EXCERPT PROVIDED:
## Start

Eighty years ago the launch of the RMS Queen Mary helped define an era of luxury liners. Did it presage the monster cruise ships of today?

Four days - that was how long it took. When the Queen Mary launched on the River Clyde in Scotland in 1934, an ocean liner was the only way for most people to get across the Atlantic.

Four days at sea to reach New York had its consolations. The Queen Mary had two swimming pools, tennis courts, libraries, and nurseries for all three classes of passenger. There were games of deck quoits and bridge. Afternoon tea was an occasion. Then it was time to dress for dinner, where even third class passengers got a choice of hors d'oeuvres.

Image source, Cunard

The satirist ES Turner, who was on the maiden voyage, wrote of two imaginary passengers - Beauty and Chivalry - "swanning down processional staircases, through high baronial doors to feast in a pearlescent glow on caviar scooped from the bellies of a carved-ice menagerie: that sort of thing."

Cunard, the ship's operator, had been synonymous with discreet comfort, says John Graves, curator of ship history at the National Maritime Museum in London. "But with the Queen Mary there was a nod to modernity, particularly to art deco." The first class dining room had a chart of the North Atlantic, tracking its position and that of its sister ship the Queen Elizabeth - their meeting in the mid Atlantic was highly anticipated. Ladies' furs were stored in a cold room. The Verandah Grill had a sundeck where one could dance the night away. And first class cabins were equipped with a telephone that could call anywhere in the world.

The interwar years were the transatlantic liner's golden age. Europe's great powers competed with one another for the Blue Riband - the fastest East-West crossing. Germany had the Bremen and the Europa, Italy the Rex and the Conte di Savoia, emblems for their leaders' ambitions. When France launched the Normandie in 1932 its dining room was compared to the Hall of Mirrors in Versailles. Soon it had wrested the Blue Riband from German and Italian control.

## End

BRIEF:
Return the excerpt on the Queen Mary and the era of transatlantic liners word for word, in full. The listing that follows comes from a separate source.

INFORMATION PROVIDED:
## Start

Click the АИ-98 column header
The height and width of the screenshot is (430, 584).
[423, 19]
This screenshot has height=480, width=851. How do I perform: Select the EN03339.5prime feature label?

## End

SOLUTION:
Eighty years ago the launch of the RMS Queen Mary helped define an era of luxury liners. Did it presage the monster cruise ships of today?

Four days - that was how long it took. When the Queen Mary launched on the River Clyde in Scotland in 1934, an ocean liner was the only way for most people to get across the Atlantic.

Four days at sea to reach New York had its consolations. The Queen Mary had two swimming pools, tennis courts, libraries, and nurseries for all three classes of passenger. There were games of deck quoits and bridge. Afternoon tea was an occasion. Then it was time to dress for dinner, where even third class passengers got a choice of hors d'oeuvres.

Image source, Cunard

The satirist ES Turner, who was on the maiden voyage, wrote of two imaginary passengers - Beauty and Chivalry - "swanning down processional staircases, through high baronial doors to feast in a pearlescent glow on caviar scooped from the bellies of a carved-ice menagerie: that sort of thing."

Cunard, the ship's operator, had been synonymous with discreet comfort, says John Graves, curator of ship history at the National Maritime Museum in London. "But with the Queen Mary there was a nod to modernity, particularly to art deco." The first class dining room had a chart of the North Atlantic, tracking its position and that of its sister ship the Queen Elizabeth - their meeting in the mid Atlantic was highly anticipated. Ladies' furs were stored in a cold room. The Verandah Grill had a sundeck where one could dance the night away. And first class cabins were equipped with a telephone that could call anywhere in the world.

The interwar years were the transatlantic liner's golden age. Europe's great powers competed with one another for the Blue Riband - the fastest East-West crossing. Germany had the Bremen and the Europa, Italy the Rex and the Conte di Savoia, emblems for their leaders' ambitions. When France launched the Normandie in 1932 its dining room was compared to the Hall of Mirrors in Versailles. Soon it had wrested the Blue Riband from German and Italian control.